Julia's house is humming. Stephanie, Penny, and Cheryl, Julia's assistants, are packing things upstairs. Everything has to be finished in December. Julia left the house for California only on Saturday. Naturally, all of "Team Julia" downstairs really, really wishes Julia was still there; it feels strange to be rummaging through her house and kitchen while she's away. The phone rings constantly. Delivery men bring our packing supplies and the chief delivery man begs to come in and see Julia's famous kitchen.

Other old friends and colleagues of Julia show up at the door, coming by the house to pick up or deliver all sorts of things. Russ Morash, the producer of This Old House and The Victory Garden and of Julia's first and famous cooking show, The French Chef, comes to the door to talk with Stephanie. He tells us some stories while we work and offers his support for our collecting the kitchen.

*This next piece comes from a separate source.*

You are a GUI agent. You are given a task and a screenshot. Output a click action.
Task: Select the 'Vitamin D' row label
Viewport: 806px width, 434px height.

Hugh photographs, Steve and Ced set up the packing routine, Cindy, Alexis and I begin taking things down to inspect, wipe, wash, and tag each one. We're following the actual inventory plan Paula, Nanci and I developed in August.

We start with Wall A, the wall where the Garland Range and cabinets are. We'll begin with things inside the cabinets and drawers since we won't be photographing those this time. We did that in August. Out come the first drawer contents from AD1 -- oyster knives, garlic presses, peelers, zesters, a jar opener, assorted melon ballers, ice cream scoops -- and from AD2, microplane grater, shrimp deveiners, cheese slicers, a lobster claw cracker, and other shellfish shucking knives, several whatzit's that we obviously didn't make Julia ID for us in August. The thing Paula called "a leg of lamb bone grabber," we learn later, is called a manche a gigot -- well, a kind of a leg of lamb bone grabber. Into the sink they all go.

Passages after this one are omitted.